“Can I say ‘shit’ in my head?” This is a question my five-year-old grandson posed to his mother. Her response, obviously a wise one, was “Go for it.” She didn’t want him to be troubled by the inevitable intrusion of a taboo word into his thoughts. A five year old has enough to worry about.
But we seem predisposed to believe our thoughts are powerful and important both negatively and positively. Maybe the Judaeo-Christian morality that emphasizes the proper interior disposition is more a reflection of this predisposition than a cause of it.
North American popular culture is obsessed with the power of thought as an instrument of self-improvement.
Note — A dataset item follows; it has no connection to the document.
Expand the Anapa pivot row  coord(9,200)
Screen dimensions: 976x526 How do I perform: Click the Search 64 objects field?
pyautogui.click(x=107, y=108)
Norman Vincent Peale’s classic The Power of Positive Thinking did much to popularize the notion that we can think our way to happiness and prosperity. New Age gurus go so far as to claim that we create our own reality with our thoughts. Usually such powers are associated vaguely with the term “quantum” (http://www.csicop.org/si/show/quantum_quackery)
The neurologist Sam Harris has pointed out we are all subject to an unstoppable flow of thoughts. The meditative techniques of all major religious traditions are aimed at interrupting this brain chatter. Harris, an atheist, is a proponent of secular, non-religious meditation. (https://www.samharris.org/blog/item/how-to-meditate)
So the child’s innocent question “Can I say ‘shit’ in my head” becomes the adult’s urgent question: “How do I get this shit out of my head?”